To mitigate the power of buyers, sellers can seek to select buyers with less power to negotiate, switch suppliers, or develop superior offers that strong buyers cannot refuse.

Barriers to entry/exit
The possibility of new firms entering the industry impacts competition. A key is to assess how easy it is for a new player to enter an industry. The most attractive segment has high entry barriers and low exit barriers. Although any firm should be able to enter and exit a market, each industry often presents varying levels of difficulty, commonly driven by economics. Manufacturing-based industries are more difficult to enter than many service-based industries. The definable characteristics of each industry protect profitable areas for firms and inhibit additional rivals from entering the market. These inhibitive characteristics are referred to as barriers to entry.

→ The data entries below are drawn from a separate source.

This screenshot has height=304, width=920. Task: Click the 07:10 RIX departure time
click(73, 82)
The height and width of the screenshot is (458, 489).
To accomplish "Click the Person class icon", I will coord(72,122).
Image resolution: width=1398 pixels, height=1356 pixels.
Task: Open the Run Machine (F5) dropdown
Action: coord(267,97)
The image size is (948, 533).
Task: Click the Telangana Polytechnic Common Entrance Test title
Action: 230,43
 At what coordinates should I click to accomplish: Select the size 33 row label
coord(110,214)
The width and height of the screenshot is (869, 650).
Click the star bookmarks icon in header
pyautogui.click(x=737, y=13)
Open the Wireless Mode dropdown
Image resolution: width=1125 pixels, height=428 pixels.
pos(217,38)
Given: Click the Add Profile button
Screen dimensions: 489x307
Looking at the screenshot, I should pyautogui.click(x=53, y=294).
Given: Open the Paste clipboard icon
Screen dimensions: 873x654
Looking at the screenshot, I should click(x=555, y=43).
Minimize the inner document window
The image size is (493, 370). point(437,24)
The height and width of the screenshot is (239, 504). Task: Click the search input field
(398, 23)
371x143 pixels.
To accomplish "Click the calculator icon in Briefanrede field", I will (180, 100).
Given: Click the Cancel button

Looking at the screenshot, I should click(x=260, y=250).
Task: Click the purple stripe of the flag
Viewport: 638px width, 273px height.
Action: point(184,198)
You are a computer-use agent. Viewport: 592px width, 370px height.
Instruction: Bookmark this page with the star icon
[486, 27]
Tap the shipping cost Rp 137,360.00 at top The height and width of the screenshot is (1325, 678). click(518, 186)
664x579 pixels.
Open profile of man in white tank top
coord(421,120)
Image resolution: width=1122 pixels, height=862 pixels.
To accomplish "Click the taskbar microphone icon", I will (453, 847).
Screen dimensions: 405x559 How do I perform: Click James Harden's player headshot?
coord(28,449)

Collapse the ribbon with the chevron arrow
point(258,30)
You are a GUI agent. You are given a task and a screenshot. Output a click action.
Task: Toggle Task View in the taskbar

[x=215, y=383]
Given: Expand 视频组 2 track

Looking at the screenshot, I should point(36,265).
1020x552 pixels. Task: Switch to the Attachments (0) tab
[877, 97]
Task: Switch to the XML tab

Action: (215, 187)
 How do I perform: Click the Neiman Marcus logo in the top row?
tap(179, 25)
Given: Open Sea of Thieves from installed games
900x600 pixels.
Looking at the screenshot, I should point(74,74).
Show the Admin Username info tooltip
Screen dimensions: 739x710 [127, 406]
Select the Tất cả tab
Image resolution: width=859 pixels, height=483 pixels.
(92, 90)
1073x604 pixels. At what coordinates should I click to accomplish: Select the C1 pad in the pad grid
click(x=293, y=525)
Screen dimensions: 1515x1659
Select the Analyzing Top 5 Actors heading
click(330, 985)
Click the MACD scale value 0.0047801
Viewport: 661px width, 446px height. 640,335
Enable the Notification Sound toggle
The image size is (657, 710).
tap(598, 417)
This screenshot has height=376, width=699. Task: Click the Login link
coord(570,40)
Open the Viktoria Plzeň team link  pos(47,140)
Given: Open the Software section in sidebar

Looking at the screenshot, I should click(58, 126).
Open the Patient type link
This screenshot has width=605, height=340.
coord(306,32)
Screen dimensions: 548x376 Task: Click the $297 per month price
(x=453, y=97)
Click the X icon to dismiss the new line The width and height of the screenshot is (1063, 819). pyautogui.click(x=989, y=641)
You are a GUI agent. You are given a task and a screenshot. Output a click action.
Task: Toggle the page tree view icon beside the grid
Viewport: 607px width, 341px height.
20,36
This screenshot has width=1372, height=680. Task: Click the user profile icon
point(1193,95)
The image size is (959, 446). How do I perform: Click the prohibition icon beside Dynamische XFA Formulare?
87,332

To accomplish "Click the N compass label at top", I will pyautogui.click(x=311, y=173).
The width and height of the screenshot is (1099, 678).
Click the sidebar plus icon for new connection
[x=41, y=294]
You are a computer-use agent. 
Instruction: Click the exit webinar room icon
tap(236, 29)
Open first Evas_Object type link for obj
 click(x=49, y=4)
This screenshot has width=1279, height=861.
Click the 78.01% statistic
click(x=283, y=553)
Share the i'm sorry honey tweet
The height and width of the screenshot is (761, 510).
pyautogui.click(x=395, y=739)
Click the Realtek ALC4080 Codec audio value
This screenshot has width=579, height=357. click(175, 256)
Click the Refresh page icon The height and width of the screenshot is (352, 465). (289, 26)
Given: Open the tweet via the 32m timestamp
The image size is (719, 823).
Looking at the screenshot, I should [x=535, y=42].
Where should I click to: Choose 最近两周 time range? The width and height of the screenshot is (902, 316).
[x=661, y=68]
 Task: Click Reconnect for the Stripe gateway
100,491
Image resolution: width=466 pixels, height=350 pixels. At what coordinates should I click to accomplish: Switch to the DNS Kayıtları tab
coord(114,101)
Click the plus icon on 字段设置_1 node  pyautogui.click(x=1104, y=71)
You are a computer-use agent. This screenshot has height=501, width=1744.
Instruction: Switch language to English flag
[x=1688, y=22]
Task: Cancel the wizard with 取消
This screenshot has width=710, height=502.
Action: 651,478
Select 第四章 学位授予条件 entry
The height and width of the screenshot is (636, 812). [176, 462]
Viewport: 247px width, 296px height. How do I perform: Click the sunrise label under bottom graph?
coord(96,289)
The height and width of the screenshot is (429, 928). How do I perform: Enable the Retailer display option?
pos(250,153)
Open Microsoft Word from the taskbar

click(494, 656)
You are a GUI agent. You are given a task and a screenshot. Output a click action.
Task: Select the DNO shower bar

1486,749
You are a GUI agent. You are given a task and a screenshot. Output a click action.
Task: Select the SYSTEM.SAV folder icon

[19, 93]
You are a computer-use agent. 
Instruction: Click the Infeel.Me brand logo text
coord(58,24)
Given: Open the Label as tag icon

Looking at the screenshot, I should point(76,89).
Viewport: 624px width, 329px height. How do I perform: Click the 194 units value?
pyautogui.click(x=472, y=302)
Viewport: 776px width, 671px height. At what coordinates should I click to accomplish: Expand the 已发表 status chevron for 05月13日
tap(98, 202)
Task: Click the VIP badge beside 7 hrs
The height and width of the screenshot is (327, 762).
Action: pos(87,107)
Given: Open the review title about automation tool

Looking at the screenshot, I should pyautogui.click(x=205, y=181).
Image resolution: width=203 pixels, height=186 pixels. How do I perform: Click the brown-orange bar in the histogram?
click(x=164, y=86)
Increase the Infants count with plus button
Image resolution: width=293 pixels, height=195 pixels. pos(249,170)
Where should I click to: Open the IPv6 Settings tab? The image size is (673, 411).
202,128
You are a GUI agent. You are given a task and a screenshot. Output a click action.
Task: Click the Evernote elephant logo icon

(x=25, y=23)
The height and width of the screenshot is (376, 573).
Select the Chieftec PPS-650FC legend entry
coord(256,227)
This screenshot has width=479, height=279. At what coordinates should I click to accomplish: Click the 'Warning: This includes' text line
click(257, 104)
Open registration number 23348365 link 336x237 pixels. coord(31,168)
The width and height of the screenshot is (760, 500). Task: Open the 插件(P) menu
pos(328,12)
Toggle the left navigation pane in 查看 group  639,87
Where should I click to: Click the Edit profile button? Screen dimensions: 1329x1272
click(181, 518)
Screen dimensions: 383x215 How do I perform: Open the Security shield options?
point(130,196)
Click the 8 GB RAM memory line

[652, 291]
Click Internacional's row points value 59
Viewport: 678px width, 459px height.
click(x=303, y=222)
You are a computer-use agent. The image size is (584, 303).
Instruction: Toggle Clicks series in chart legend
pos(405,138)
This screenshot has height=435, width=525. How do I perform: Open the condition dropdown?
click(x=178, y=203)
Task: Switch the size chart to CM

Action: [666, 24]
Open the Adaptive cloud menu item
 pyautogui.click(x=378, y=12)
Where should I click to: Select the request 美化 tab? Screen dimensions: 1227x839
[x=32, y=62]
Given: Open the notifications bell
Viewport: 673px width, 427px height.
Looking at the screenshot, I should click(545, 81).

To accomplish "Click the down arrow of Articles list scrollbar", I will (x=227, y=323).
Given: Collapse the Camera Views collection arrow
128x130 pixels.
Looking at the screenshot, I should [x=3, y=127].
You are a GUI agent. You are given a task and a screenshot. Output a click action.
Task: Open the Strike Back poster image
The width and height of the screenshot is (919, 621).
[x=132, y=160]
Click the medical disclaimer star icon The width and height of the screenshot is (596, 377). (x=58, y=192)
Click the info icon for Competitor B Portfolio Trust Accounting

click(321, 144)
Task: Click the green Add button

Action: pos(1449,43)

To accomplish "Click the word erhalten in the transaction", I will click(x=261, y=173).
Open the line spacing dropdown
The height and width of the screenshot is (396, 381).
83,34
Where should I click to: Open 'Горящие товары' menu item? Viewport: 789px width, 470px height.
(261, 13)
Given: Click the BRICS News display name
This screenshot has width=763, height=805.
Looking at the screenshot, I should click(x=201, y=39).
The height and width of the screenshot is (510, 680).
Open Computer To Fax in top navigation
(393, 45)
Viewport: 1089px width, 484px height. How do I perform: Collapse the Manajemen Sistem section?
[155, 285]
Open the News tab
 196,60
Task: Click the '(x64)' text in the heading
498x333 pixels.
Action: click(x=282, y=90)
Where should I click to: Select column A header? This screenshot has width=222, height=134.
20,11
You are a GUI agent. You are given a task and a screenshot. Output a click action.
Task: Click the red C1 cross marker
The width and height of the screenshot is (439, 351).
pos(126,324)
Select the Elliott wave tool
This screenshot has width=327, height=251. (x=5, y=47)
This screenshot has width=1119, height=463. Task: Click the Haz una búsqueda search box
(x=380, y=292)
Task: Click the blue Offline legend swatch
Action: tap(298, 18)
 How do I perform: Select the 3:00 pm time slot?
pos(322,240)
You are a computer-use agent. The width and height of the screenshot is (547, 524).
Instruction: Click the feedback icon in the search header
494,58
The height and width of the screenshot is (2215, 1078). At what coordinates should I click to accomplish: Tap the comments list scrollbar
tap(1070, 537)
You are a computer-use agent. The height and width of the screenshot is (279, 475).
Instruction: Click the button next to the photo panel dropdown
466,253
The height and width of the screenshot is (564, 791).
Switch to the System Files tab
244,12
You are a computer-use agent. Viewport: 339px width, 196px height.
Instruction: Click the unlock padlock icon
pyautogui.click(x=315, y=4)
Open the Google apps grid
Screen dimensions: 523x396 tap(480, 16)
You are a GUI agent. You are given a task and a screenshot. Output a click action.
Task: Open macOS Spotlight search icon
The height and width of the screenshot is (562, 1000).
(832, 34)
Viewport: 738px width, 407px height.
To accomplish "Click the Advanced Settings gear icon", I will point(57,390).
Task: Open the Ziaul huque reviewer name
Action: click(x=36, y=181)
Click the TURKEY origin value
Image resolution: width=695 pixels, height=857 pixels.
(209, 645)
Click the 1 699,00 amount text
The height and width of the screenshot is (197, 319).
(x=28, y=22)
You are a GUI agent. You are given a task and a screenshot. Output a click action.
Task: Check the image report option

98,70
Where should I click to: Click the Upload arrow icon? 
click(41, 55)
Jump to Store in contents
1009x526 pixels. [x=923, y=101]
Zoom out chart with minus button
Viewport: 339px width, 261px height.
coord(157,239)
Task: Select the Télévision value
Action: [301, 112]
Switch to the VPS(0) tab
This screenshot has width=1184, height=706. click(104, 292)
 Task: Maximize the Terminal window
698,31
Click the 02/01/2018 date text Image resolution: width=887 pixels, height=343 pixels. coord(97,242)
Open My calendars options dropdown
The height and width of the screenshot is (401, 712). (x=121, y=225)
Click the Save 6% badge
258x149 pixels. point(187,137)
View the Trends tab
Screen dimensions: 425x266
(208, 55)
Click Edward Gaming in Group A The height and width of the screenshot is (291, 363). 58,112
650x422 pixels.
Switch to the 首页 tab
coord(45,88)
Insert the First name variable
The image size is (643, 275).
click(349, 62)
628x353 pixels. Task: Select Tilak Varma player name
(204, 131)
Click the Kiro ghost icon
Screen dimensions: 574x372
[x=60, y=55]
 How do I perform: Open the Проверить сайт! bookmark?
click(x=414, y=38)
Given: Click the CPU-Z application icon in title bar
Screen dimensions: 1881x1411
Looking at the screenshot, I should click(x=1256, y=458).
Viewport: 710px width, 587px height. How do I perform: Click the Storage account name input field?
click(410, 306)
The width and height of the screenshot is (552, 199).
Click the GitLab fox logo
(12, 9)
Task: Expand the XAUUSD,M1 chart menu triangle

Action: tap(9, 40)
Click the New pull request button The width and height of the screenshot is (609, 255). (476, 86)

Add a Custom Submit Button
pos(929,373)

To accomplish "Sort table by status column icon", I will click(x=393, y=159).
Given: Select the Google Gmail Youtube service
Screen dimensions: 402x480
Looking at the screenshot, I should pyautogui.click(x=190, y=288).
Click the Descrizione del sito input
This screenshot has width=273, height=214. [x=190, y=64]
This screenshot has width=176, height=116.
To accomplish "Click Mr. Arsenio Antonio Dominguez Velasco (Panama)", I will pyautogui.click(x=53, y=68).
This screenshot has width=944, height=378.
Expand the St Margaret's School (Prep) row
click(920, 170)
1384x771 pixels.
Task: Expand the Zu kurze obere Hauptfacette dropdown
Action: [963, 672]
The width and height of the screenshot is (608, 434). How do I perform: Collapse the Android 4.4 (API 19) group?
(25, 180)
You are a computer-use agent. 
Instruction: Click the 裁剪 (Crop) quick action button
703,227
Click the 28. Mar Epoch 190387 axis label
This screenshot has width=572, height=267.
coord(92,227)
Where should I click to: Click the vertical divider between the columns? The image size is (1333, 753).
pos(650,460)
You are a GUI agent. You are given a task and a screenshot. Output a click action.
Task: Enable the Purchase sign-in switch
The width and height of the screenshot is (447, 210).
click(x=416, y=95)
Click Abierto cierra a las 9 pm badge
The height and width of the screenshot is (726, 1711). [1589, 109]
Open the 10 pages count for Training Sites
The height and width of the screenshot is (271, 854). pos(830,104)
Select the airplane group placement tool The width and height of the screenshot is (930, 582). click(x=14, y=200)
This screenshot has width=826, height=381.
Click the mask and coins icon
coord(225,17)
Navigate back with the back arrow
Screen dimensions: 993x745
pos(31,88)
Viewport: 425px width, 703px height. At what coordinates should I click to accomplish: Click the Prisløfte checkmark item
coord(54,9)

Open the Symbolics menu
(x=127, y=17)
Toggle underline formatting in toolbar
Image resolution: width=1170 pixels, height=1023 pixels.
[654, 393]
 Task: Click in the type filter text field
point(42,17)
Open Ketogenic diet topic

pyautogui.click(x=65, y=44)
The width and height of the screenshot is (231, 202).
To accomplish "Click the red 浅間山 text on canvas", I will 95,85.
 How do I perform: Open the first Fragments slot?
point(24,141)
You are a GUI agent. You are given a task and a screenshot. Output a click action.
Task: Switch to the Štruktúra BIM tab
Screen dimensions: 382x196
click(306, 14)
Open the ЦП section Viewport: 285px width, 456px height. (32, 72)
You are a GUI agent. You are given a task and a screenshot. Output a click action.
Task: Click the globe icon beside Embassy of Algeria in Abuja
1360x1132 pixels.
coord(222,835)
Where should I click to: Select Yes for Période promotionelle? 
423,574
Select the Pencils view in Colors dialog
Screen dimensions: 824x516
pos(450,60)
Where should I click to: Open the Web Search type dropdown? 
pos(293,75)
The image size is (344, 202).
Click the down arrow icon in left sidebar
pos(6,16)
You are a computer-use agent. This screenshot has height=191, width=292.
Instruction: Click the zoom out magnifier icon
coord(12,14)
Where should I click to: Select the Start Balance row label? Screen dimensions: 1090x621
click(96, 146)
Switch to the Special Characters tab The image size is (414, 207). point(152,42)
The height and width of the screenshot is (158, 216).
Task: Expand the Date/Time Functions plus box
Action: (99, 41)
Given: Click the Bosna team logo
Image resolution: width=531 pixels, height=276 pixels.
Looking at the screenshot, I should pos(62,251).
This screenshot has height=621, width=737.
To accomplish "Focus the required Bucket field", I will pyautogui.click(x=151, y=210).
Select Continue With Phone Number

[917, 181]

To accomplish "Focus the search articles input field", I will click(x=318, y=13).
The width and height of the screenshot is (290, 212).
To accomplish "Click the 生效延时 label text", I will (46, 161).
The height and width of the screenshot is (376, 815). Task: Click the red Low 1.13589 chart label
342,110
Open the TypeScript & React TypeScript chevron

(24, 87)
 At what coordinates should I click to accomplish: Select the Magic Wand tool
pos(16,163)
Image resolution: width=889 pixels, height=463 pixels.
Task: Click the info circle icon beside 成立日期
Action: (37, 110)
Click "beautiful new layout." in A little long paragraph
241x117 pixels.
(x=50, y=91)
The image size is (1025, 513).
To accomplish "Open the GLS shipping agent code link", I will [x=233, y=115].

Barriers to entry are more than the expected ebb and flow that markets typically experience. For example, when industry profits increase, one would expect firms to enter the market to take advantage of the high profit levels, which will eventually result in reducing profits.

Conversely, when profits decrease, we would expect some firms to exit. Other factors that will deter new entrants are falling prices, actions that keep prices artificially low, expectations that future prices will fall, large or unpredictable start-up expenditures, and other extreme uncertainties.

Barriers to entry are unique characteristics to each industry. They reduce the rate of entry of new firms and, therefore, maintain a level of profits for current industry competitors. Barriers to entry can be created or exploited to enhance a firm’s competitive advantage.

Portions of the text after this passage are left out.